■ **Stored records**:
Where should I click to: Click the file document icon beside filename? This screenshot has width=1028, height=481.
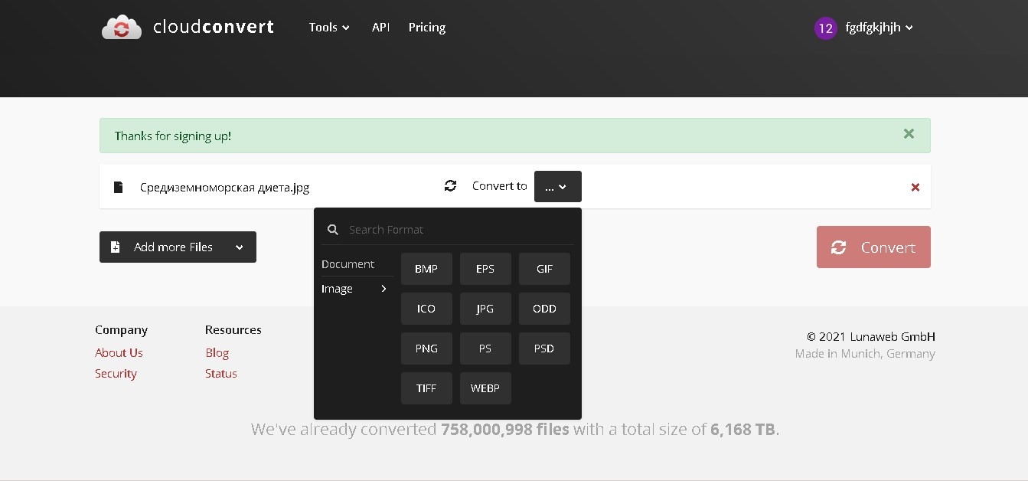point(118,187)
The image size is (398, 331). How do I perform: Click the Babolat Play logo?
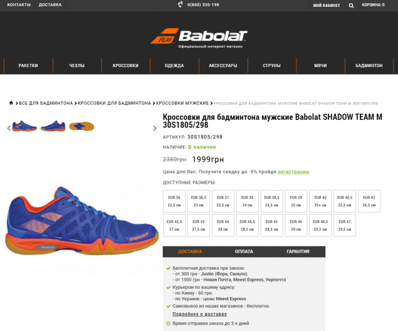199,38
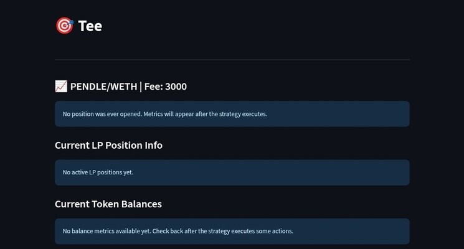
Task: Click the chart emoji before PENDLE/WETH
Action: [61, 87]
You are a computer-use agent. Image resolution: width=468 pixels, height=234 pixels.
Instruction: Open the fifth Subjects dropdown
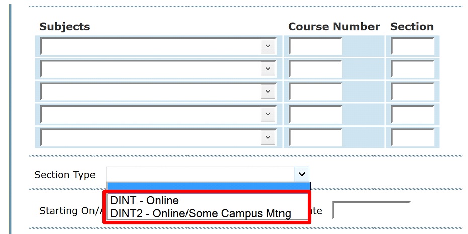pyautogui.click(x=158, y=137)
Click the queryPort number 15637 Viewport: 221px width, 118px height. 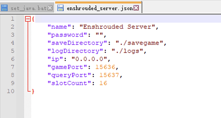109,75
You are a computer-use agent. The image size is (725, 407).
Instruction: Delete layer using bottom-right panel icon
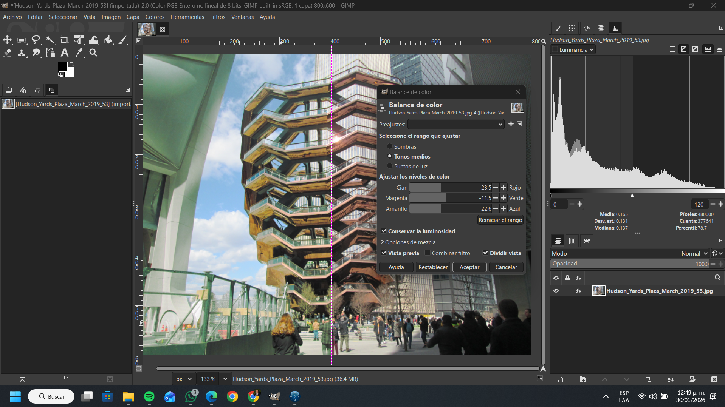coord(714,379)
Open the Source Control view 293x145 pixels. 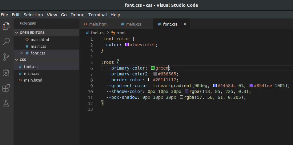6,57
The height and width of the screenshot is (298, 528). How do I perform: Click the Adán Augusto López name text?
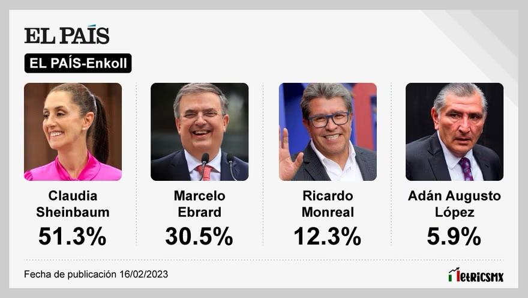[x=455, y=204]

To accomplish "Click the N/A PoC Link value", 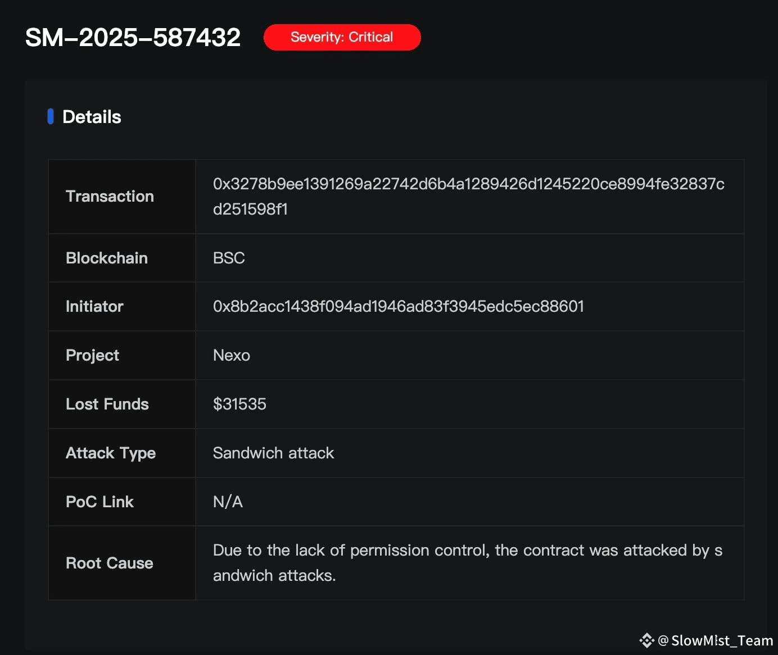I will tap(228, 502).
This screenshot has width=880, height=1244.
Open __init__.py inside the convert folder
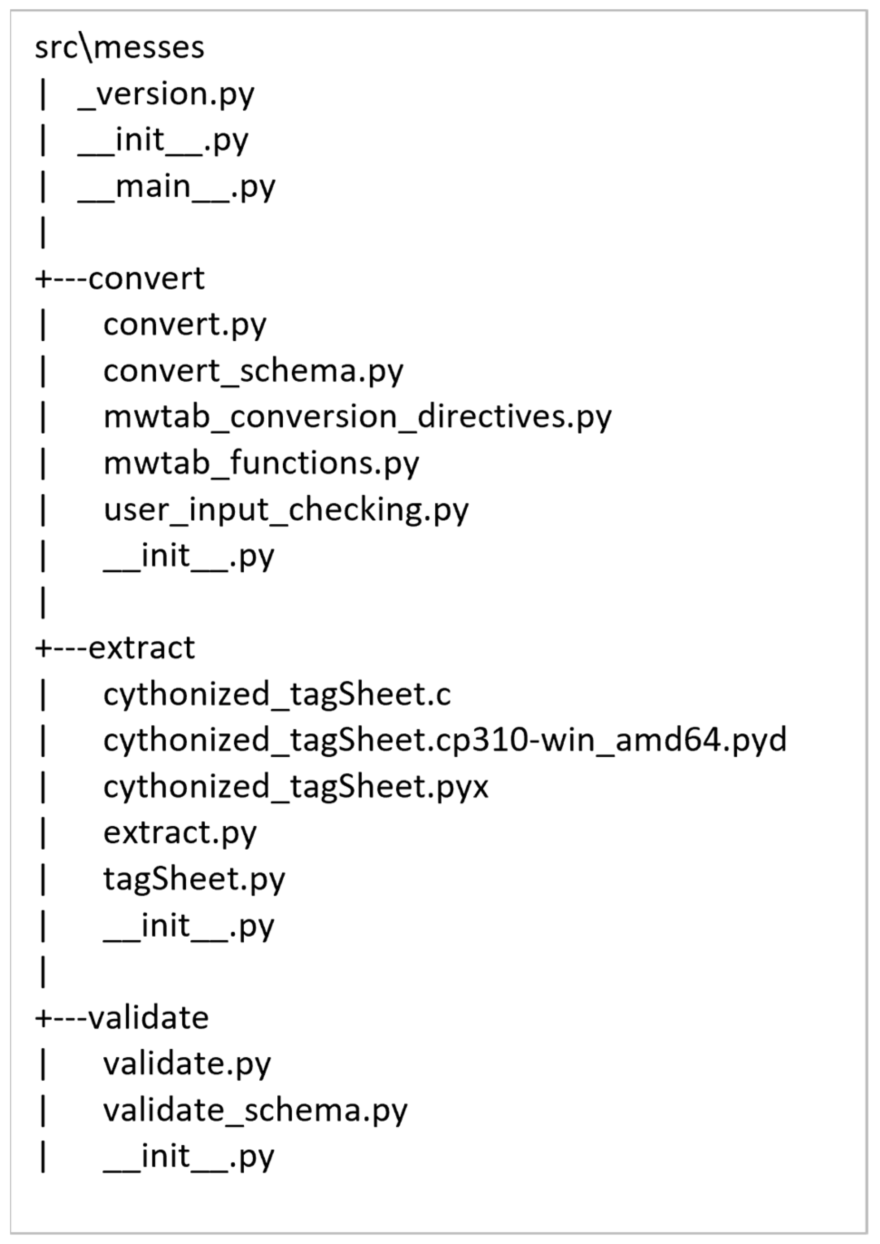[189, 556]
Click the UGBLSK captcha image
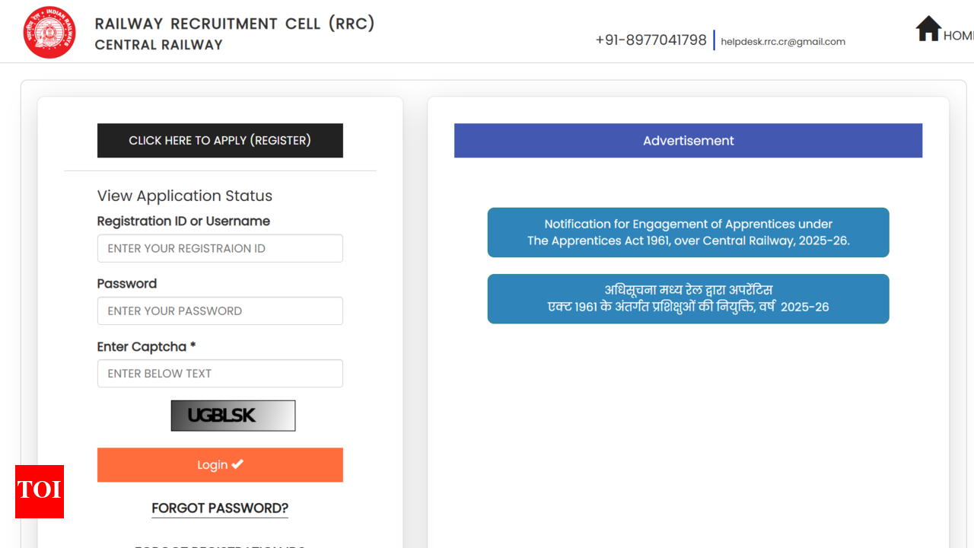974x548 pixels. point(233,416)
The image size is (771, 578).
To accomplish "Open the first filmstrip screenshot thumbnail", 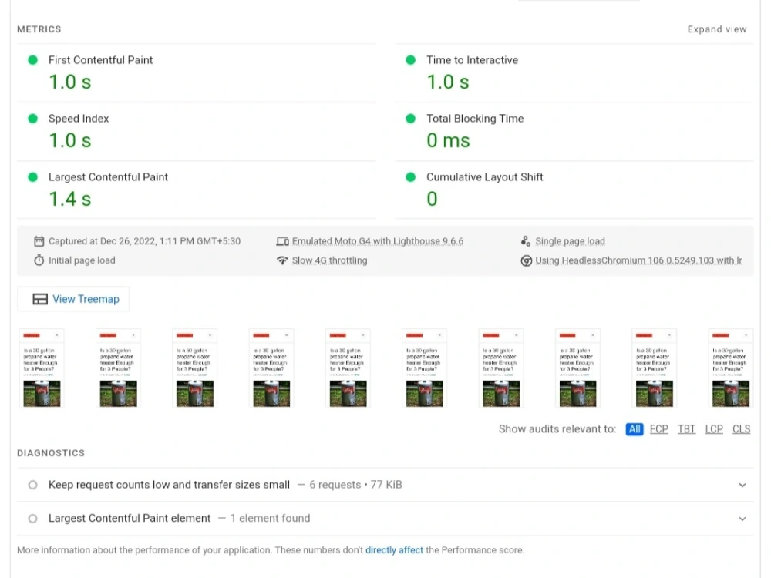I will [x=42, y=368].
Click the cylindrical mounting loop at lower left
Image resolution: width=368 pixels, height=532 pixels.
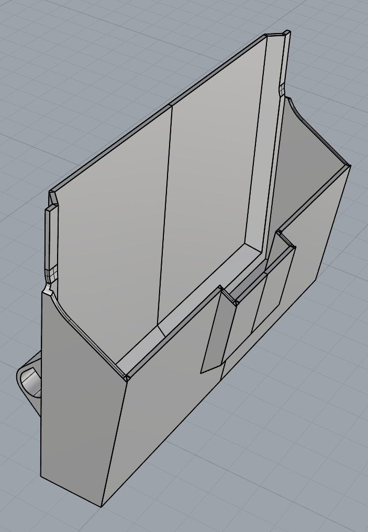(30, 381)
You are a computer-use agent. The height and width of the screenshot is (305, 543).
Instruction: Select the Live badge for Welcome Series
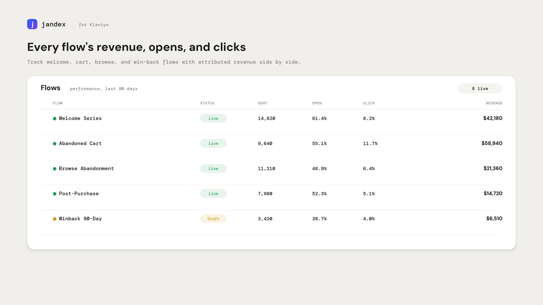point(213,118)
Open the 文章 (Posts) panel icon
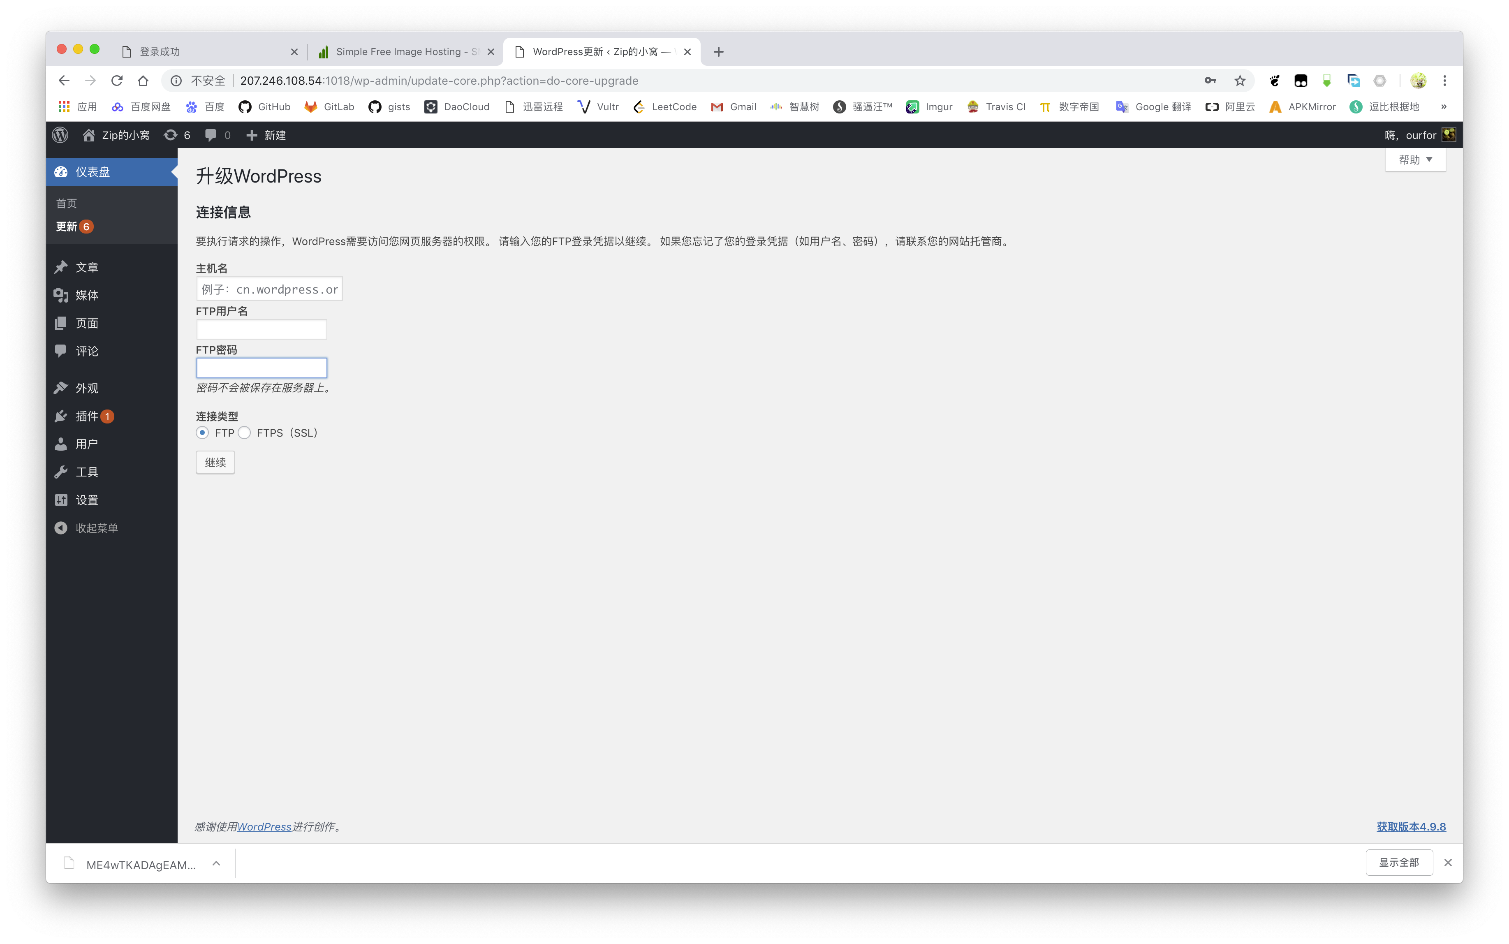1509x944 pixels. [x=62, y=267]
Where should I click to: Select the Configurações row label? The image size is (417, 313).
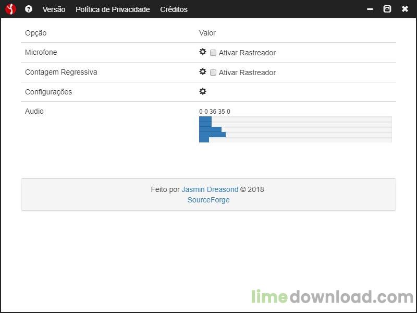[x=48, y=92]
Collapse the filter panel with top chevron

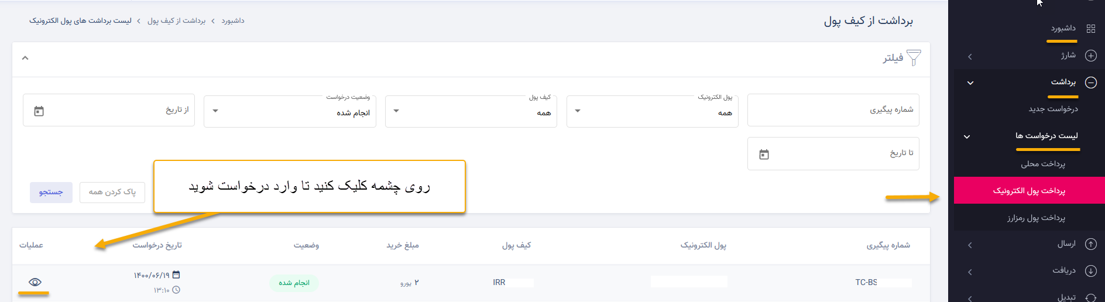(25, 57)
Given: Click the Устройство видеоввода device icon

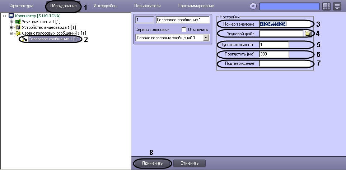Looking at the screenshot, I should point(18,27).
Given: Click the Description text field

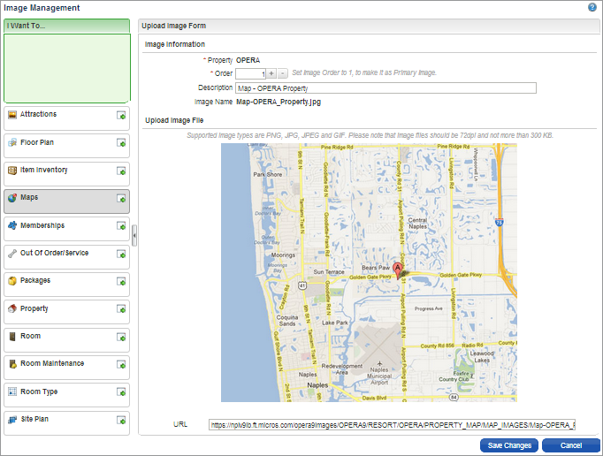Looking at the screenshot, I should 385,87.
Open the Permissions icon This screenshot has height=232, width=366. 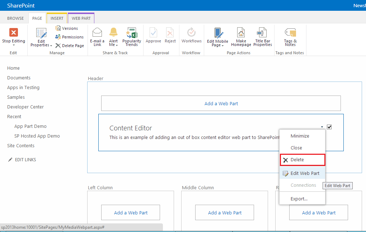point(69,37)
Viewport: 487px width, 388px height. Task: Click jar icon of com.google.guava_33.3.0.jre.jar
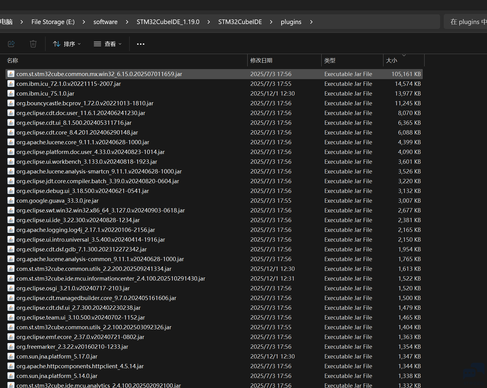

■ **TASK DESCRIPTION**: Among the lines above, return those that hold the word "computer".

■ **RESULT FOR THIS TASK**:
You are a computer-use agent. Image resolution: width=468 pixels, height=234 pixels.
You are a computer-use agent. The image size is (725, 407).
You are a computer-use agent. The height and width of the screenshot is (305, 543).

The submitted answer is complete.